- Town of Henderson
- Location of Henderson in St. Martin Parish, Louisiana.
- Location of Louisiana in the United States
- Coordinates: 30°18′58″N 91°47′39″W﻿ / ﻿30.31611°N 91.79417°W
- Country: United States
- State: Louisiana
- Parish: St. Martin
- Founded: 1971

Government

Area
- • Total: 3.06 sq mi (7.93 km^{2})
- • Land: 2.99 sq mi (7.74 km^{2})
- • Water: 0.073 sq mi (0.19 km^{2})
- Elevation: 10 ft (3.0 m)

Population (2020)
- • Total: 1,617
- • Density: 541.1/sq mi (208.93/km^{2})
- Time zone: UTC-6 (CST)
- • Summer (DST): UTC-5 (CDT)
- ZIP Code: 70517
- Area code: 337
- FIPS code: 22-33875

= Henderson, Louisiana =

Henderson is a town in St. Martin Parish, Louisiana, United States. Part of the Lafayette metropolitan area, its population was 1,617 at the 2020 U.S. census.

==Traffic fines==
The town collects 89% of its general revenue through traffic fines.

==Geography==
According to the United States Census Bureau, the town has a total area of 1.7 sqmi, of which 1.6 sqmi is land and 0.1 sqmi (2.89%) is water.

==Demographics==

Historical population
| Census | Pop. | Note | %± |
| 1980 | 1,560 |  | — |
| 1990 | 1,543 |  | −1.1% |
| 2000 | 1,531 |  | −0.8% |
| 2010 | 1,674 |  | 9.3% |
| 2020 | 1,617 |  | −3.4% |
| 2025 (est.) | 1,594 | Decrease | −1.4% |
U.S. Decennial Census

===Racial and ethnic composition===

Henderson town, Louisiana – Racial and ethnic composition Note: the US Census treats Hispanic/Latino as an ethnic category. This table excludes Latinos from the racial categories and assigns them to a separate category. Hispanics/Latinos may be of any race.
| Race / Ethnicity (NH = Non-Hispanic) | Pop 2000 | Pop 2010 | Pop 2020 | % 2000 | % 2010 | % 2020 |
|---|---|---|---|---|---|---|
| White alone (NH) | 1,102 | 1,142 | 993 | 71.98% | 68.22% | 61.41% |
| Black or African American alone (NH) | 152 | 188 | 154 | 9.93% | 11.23% | 9.52% |
| Native American or Alaska Native alone (NH) | 3 | 8 | 13 | 0.20% | 0.48% | 0.80% |
| Asian alone (NH) | 256 | 152 | 114 | 16.72% | 9.08% | 7.05% |
| Native Hawaiian or Pacific Islander alone (NH) | 0 | 0 | 0 | 0.00% | 0.00% | 0.00% |
| Other race alone (NH) | 0 | 3 | 8 | 0.00% | 0.18% | 0.49% |
| Mixed race or Multiracial (NH) | 12 | 26 | 44 | 0.78% | 1.55% | 2.72% |
| Hispanic or Latino (any race) | 6 | 155 | 291 | 0.39% | 9.26% | 18.00% |
| Total | 1,531 | 1,674 | 1,617 | 100.00% | 100.00% | 100.00% |

===2020 census===
As of the 2020 United States census, there were 1,617 people, 628 households, and 489 families residing in the town. In 2000, the median income for a household in the town was $21,295, and the median income for a family was $22,891. Males had a median income of $24,265 versus $17,583 for females. The per capita income for the town was $13,907. About 24.2% of families and 29.5% of the population were below the poverty line, including 44.7% of those under age 18 and 25.6% of those age 65 or over. At the 2019 American Community Survey, the median income for a household was $52,391 and the mean income was $32,973.

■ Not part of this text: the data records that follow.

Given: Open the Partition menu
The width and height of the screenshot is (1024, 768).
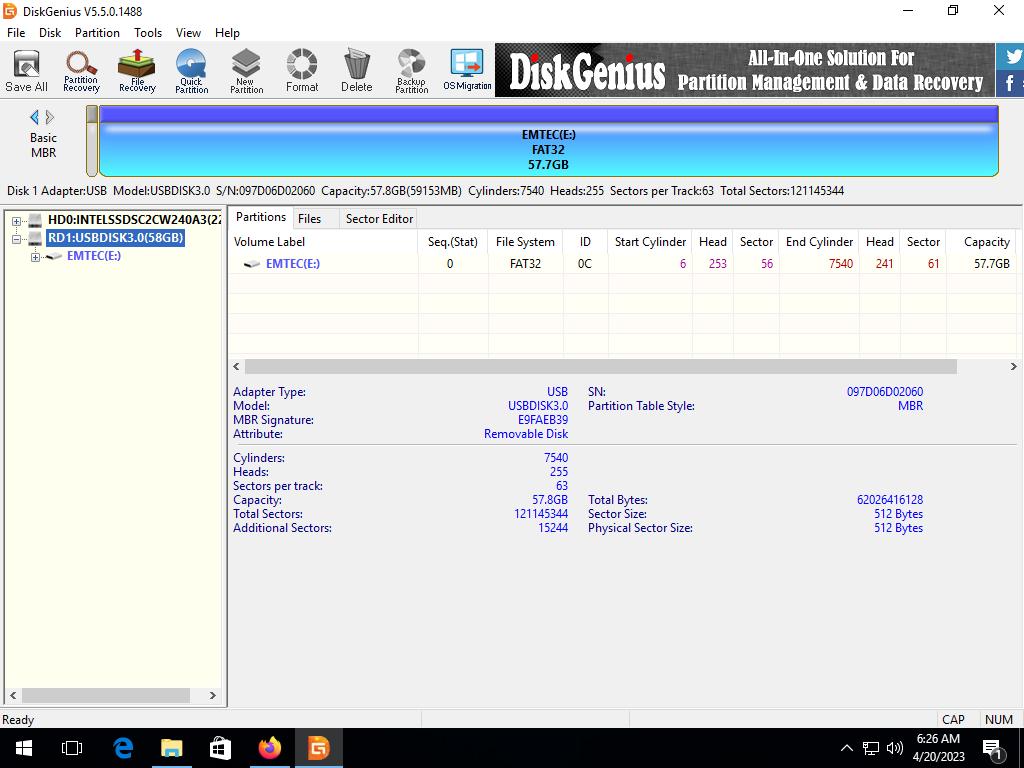Looking at the screenshot, I should tap(97, 32).
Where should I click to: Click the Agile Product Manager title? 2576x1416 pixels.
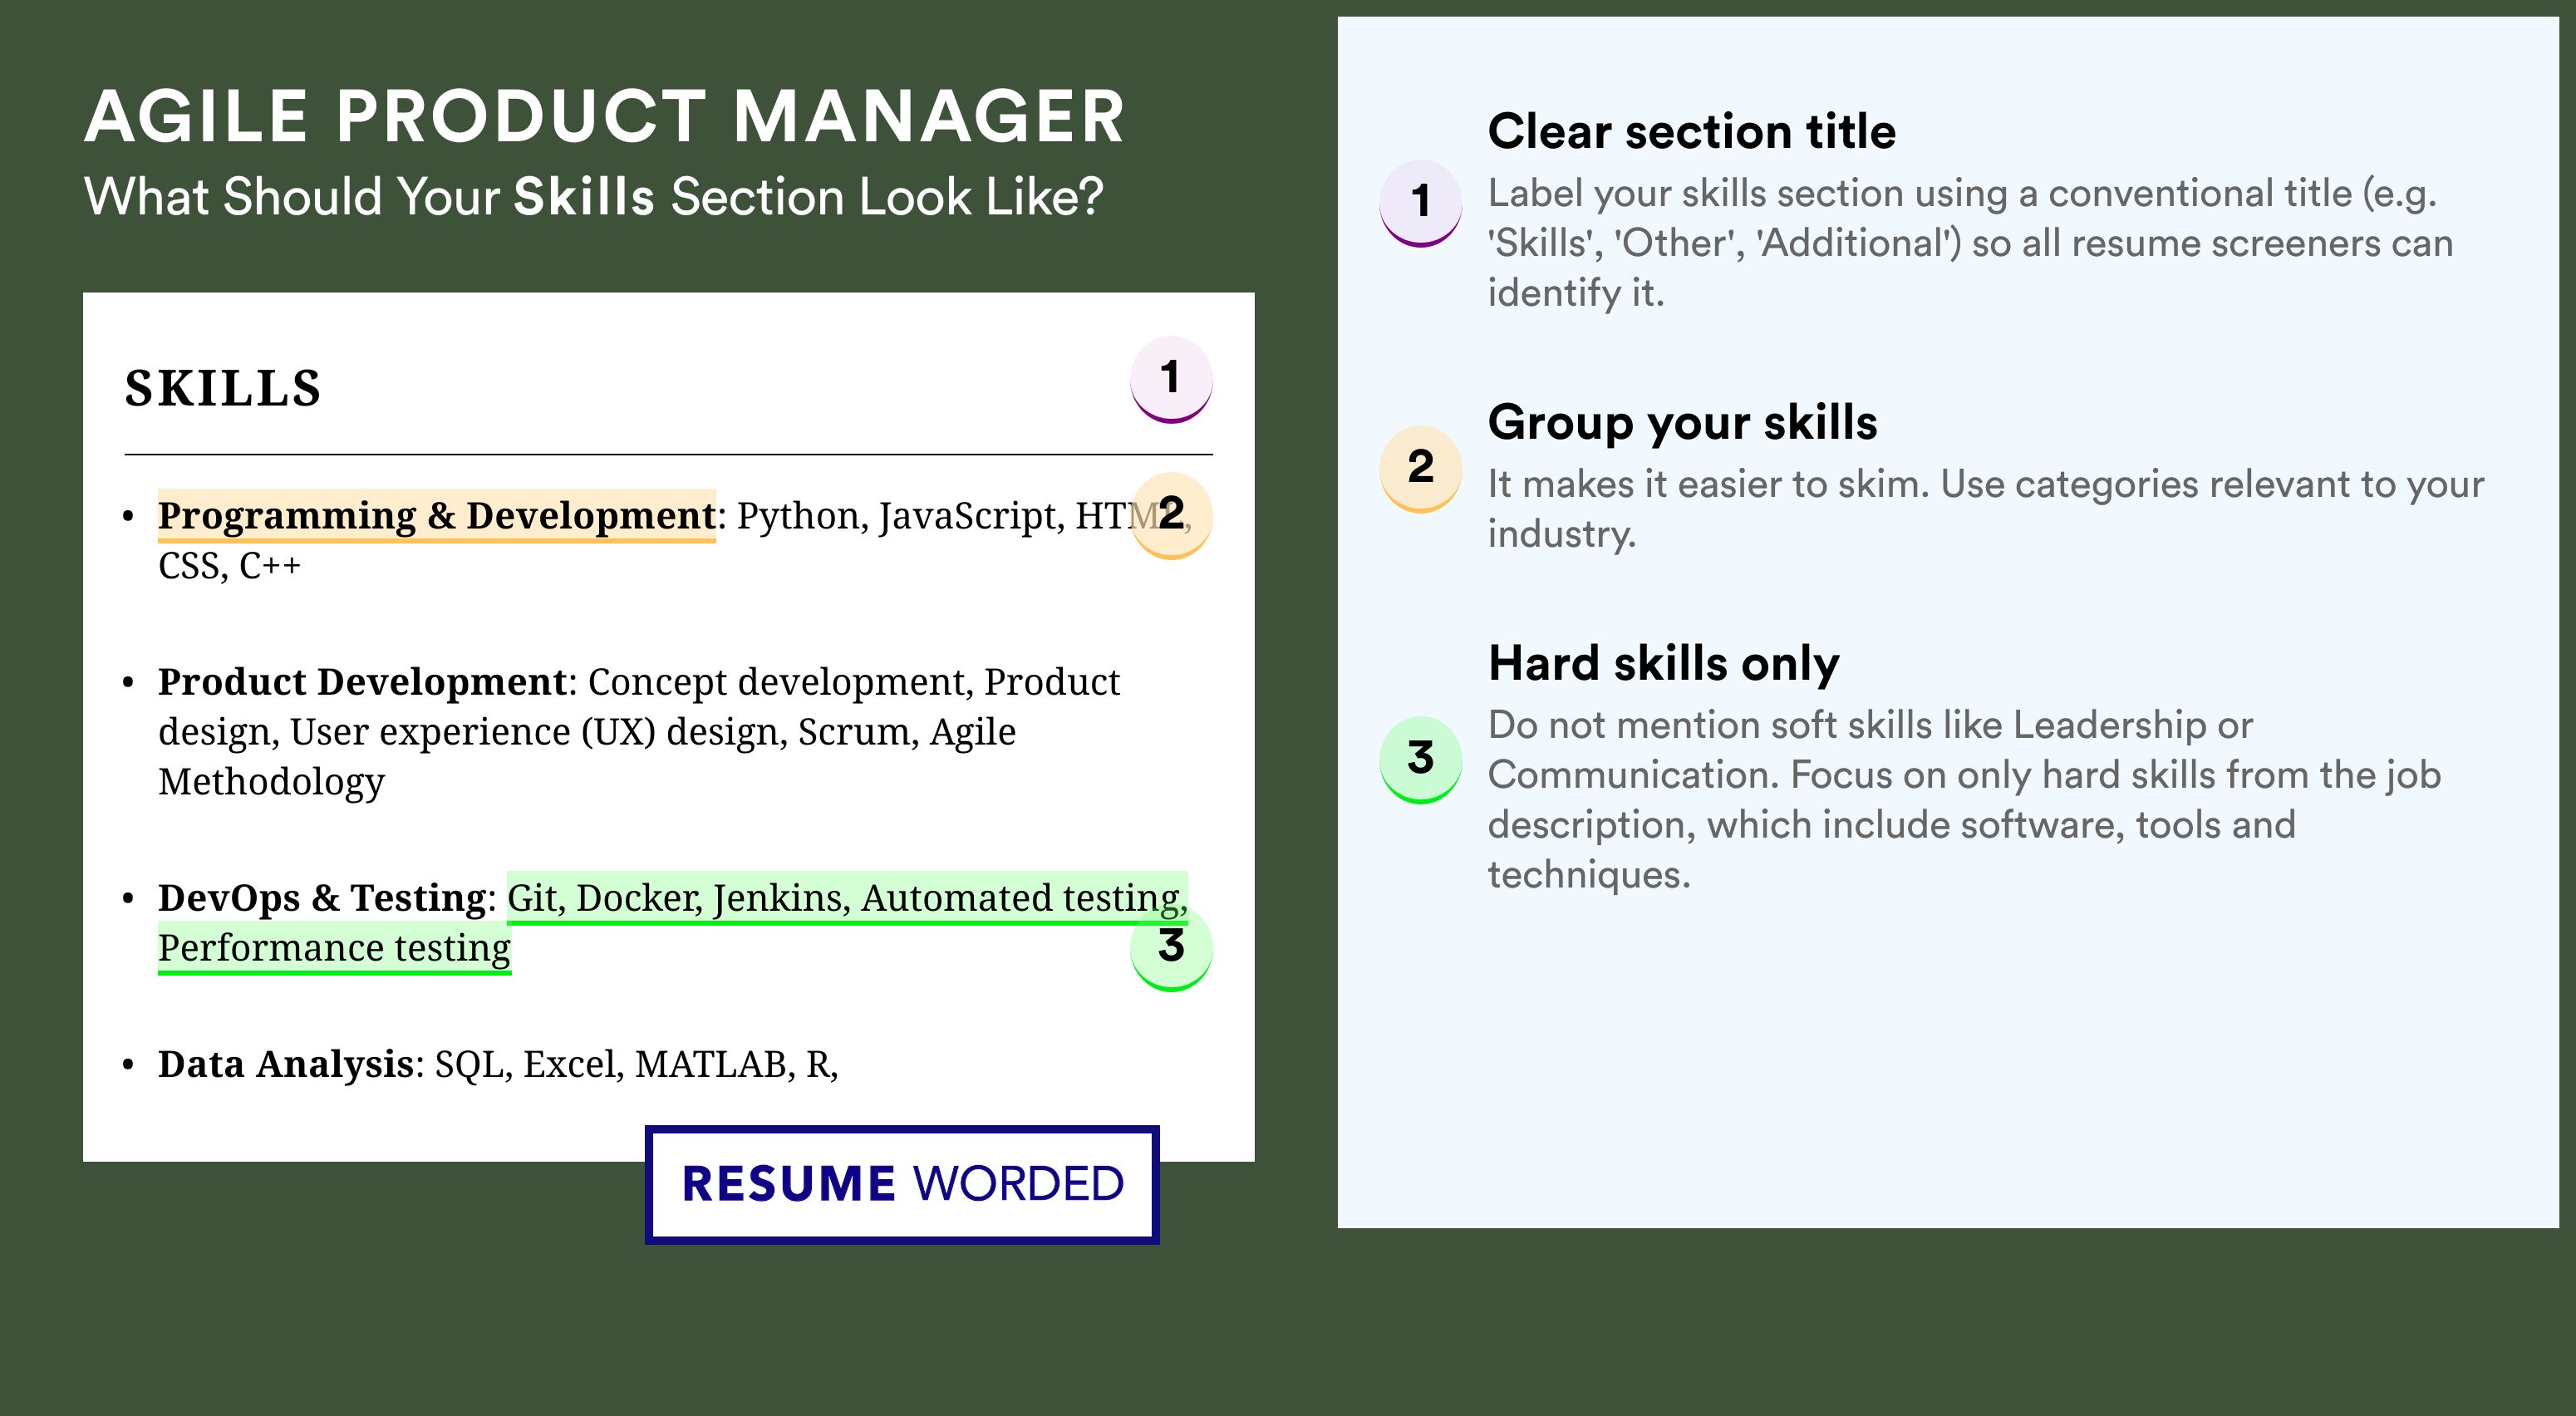pos(605,117)
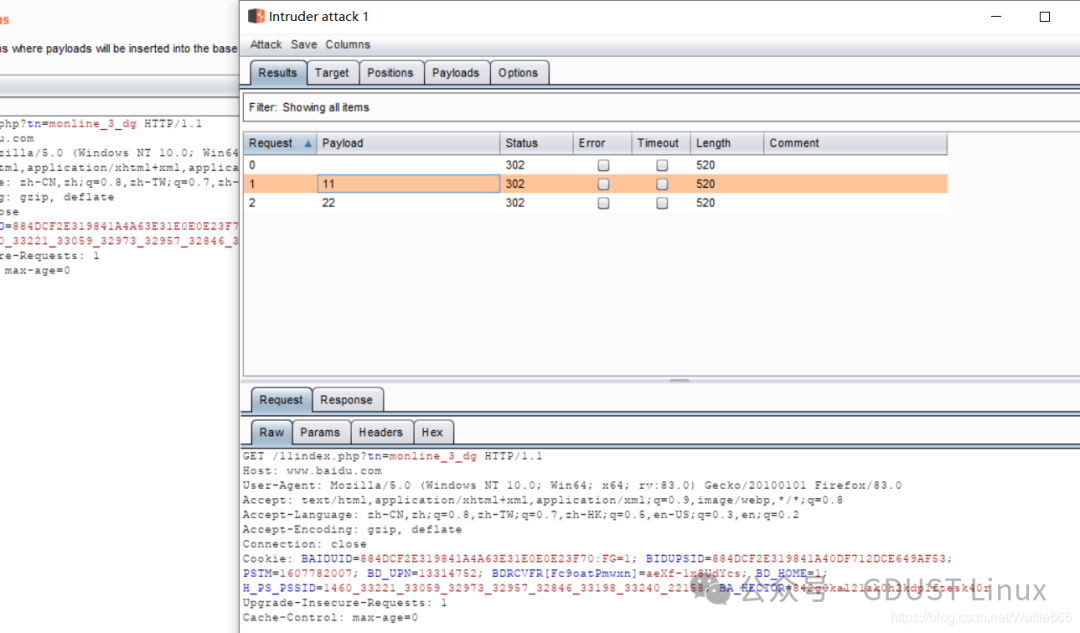Switch to the Response view
1080x633 pixels.
pyautogui.click(x=347, y=398)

Henderson relies particularly heavily on fines and forfeits to pay for basic services. In 2013, Henderson collected $3.73 in fines and forfeits for every $1 it collected in taxes.

==Education==
Public schools in St. Martin Parish are operated by the St. Martin Parish School Board.